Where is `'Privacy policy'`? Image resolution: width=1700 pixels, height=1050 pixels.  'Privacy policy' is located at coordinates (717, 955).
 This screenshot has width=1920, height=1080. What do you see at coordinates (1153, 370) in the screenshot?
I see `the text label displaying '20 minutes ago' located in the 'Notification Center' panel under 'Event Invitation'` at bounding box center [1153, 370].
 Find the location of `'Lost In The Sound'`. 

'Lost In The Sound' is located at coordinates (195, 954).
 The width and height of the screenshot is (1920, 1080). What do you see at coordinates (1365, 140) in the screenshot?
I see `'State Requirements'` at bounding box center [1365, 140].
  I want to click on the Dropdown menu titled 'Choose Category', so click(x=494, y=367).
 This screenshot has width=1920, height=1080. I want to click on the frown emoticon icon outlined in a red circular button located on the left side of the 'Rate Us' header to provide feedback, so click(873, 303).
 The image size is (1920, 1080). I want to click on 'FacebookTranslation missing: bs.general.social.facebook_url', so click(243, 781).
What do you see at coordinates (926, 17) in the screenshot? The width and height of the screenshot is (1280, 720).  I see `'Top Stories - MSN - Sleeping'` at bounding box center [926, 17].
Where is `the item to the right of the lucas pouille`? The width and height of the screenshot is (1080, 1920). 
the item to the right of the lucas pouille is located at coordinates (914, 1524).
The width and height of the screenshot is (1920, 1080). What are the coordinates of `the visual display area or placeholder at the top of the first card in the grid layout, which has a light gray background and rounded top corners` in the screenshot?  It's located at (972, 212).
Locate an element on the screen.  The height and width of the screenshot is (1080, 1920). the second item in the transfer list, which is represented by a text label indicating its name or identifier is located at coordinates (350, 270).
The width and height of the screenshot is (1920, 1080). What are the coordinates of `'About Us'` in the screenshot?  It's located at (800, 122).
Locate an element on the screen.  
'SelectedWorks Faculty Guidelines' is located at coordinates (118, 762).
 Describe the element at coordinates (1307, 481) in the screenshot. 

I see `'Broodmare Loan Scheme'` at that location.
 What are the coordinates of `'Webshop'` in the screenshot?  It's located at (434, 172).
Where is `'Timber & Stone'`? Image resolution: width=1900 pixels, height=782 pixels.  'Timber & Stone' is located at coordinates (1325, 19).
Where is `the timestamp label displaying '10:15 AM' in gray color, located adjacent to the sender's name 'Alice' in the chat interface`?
+++
**Set exercise**
Quote the lines above from the start through the line containing "This screenshot has width=1920, height=1080. What", and reproduce them without any change.

**Answer below**
Where is `'Privacy policy'`? Image resolution: width=1700 pixels, height=1050 pixels.  'Privacy policy' is located at coordinates (717, 955).
 This screenshot has width=1920, height=1080. What do you see at coordinates (1153, 370) in the screenshot?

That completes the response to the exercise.